Na nossa história pessoal, como na universal, o insuficiente conhecimento do futuro é uma inevitabilidade. Mas podemos – e devemos – conhecer o passado. Resgatar a memória, compreender origens e entender os porquês ajudam-nos a reconstruir a verdade e a dar um novo significado ao que sentimos e ao que somos hoje.
E saber muda sempre o rumo da nossa história.
Como se transmite a inteligência emocional
A psicóloga e investigadora Lara Palmeira publicou, em 2010, no âmbito da sua tese de mestrado, alguns estudos que mostram que um dos principais mecanismos de transmissão transgeracional das emoções negativas são as crenças erradas sobre elas.
«Em ambientes hostis, em que as emoções como a raiva ou a tristeza não podem ser expressas as crianças criam ideias negativas sobre as emoções que, mais tarde, vão perpetuar com os seus próprios filhos», explica a investigadora do Centro de Investigação do Núcleo de Estudos e Intervenção Cognitivo-Comportamental (CINEICC) da Faculdade de Psicologia da Universidade de Coimbra.

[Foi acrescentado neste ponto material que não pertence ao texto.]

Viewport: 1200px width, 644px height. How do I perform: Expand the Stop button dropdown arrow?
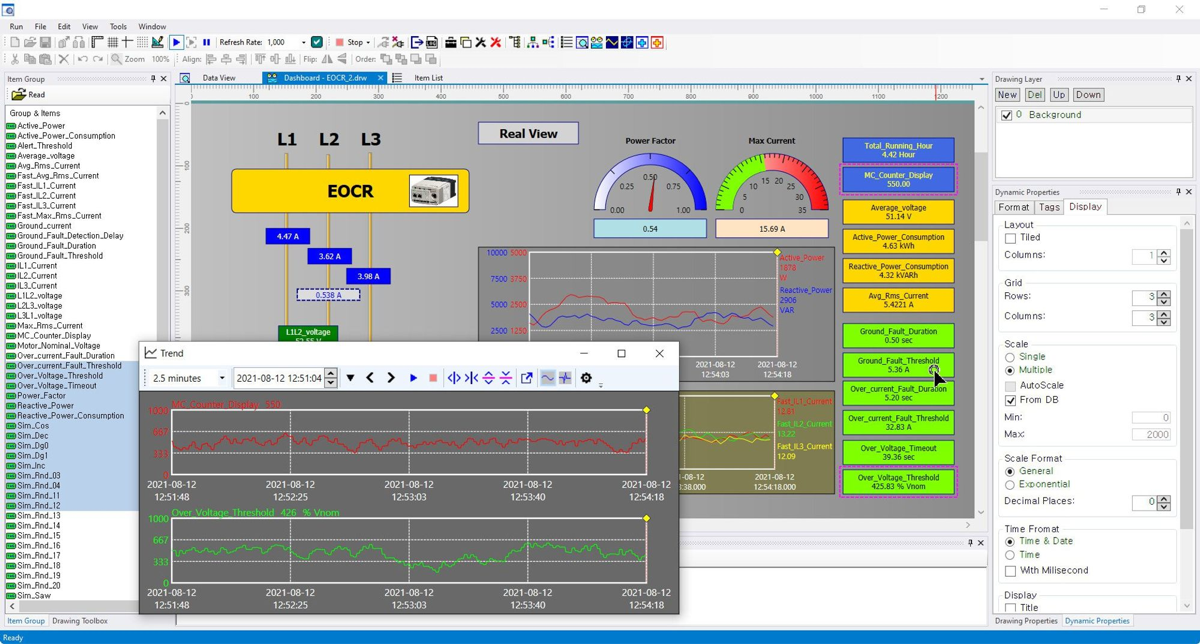coord(369,42)
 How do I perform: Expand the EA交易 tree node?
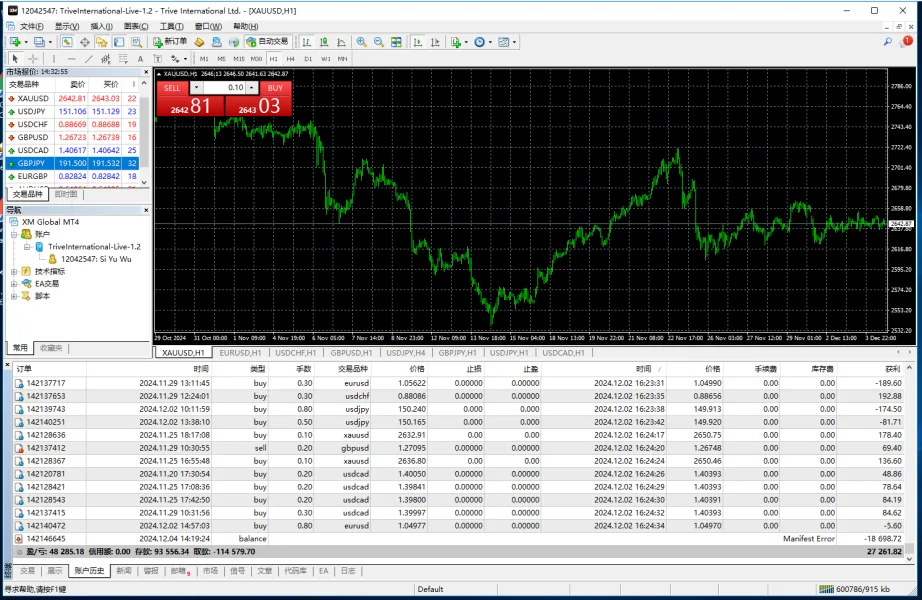(x=14, y=283)
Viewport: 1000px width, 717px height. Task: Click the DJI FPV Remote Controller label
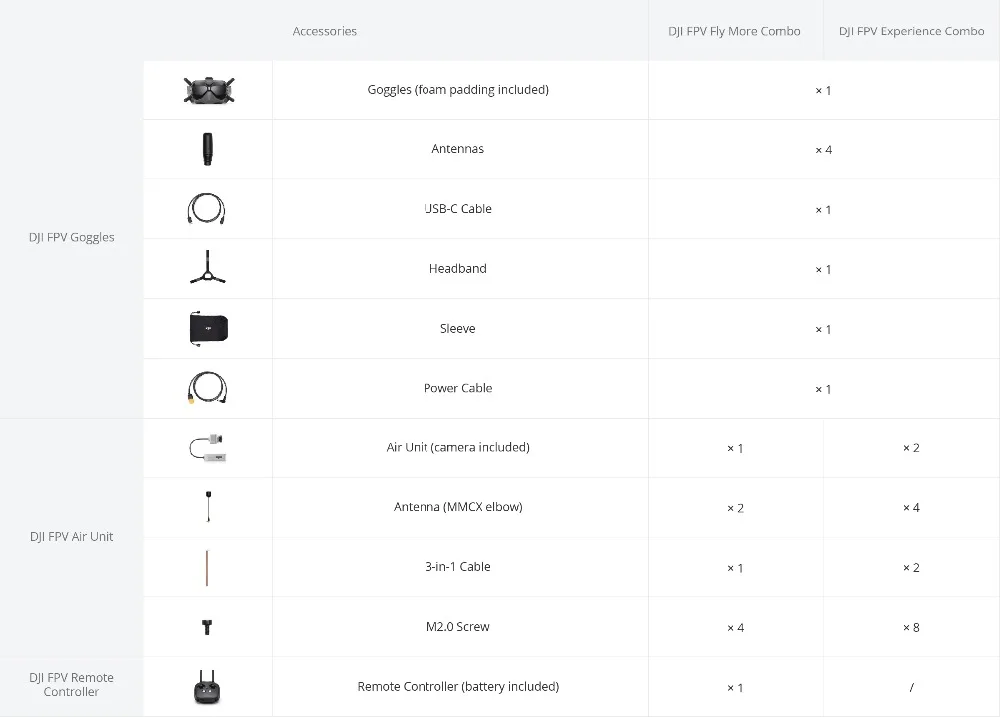point(71,684)
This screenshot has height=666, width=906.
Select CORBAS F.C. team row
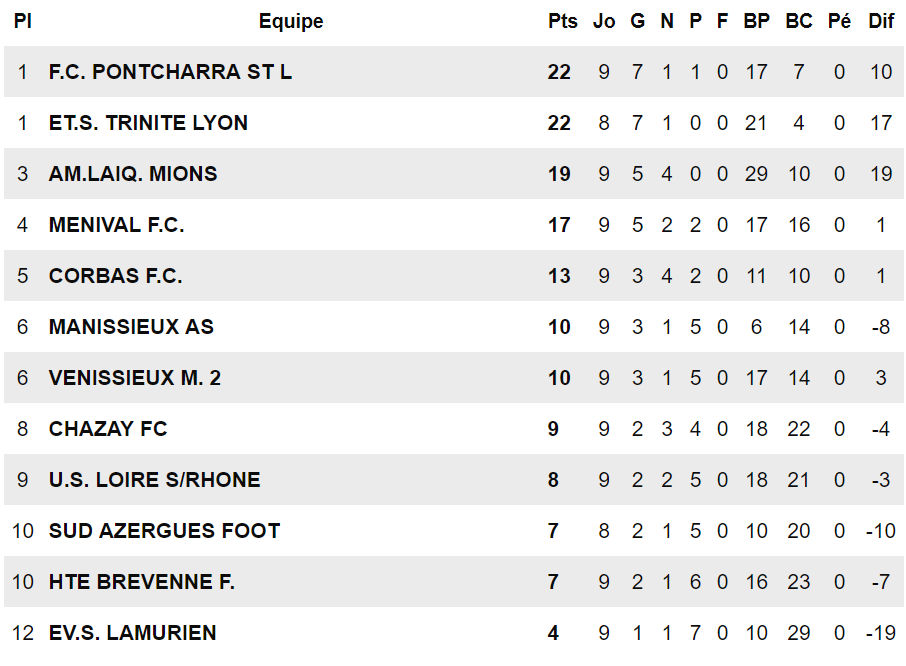(x=116, y=276)
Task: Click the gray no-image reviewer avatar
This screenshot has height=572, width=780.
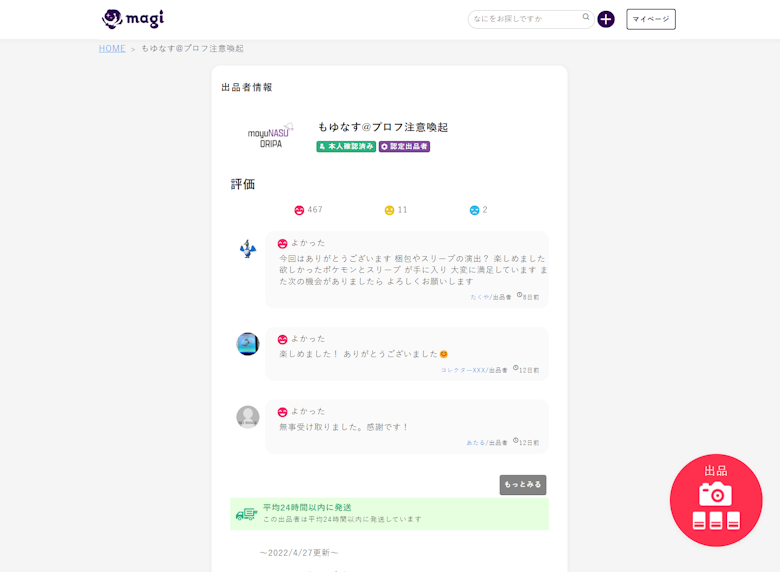Action: tap(248, 417)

E isto tem consequências: o sentimento de vergonha em relação a estas emoções aumenta a sintomatologia ansiosa e depressiva em crianças e jovens. Por essa razão – e porque mudar exige um esforço e intencionalidade –
a psicóloga defende a criação de programas clínicos que ajudem os pais a ser «treinadores de emoções».
«É importante que os pais ensinem aos filhos que as emoções são todas válidas e têm uma função: não há emoções boas e emoções más. A criança tem de perceber que pode sentir-se triste, com medo e irritada e que isso não é uma vergonha.»
As ferramentas da psicogenealogia
Para que se aumente a consciência da história familiar e das influências transgeracionais, a psicogenealogia usa sobretudo duas ferramentas:
o genosociograma, «uma árvore genealógica que inclui uma sociometria, para perceber qual é a rede social da pessoa dentro da família», e o
psicodrama, «que tem por objetivo conhecer a verdade da alma através da ação, porque as palavras não esgotam a psique e o teatro põe-na em ação», explica Manuela Maciel.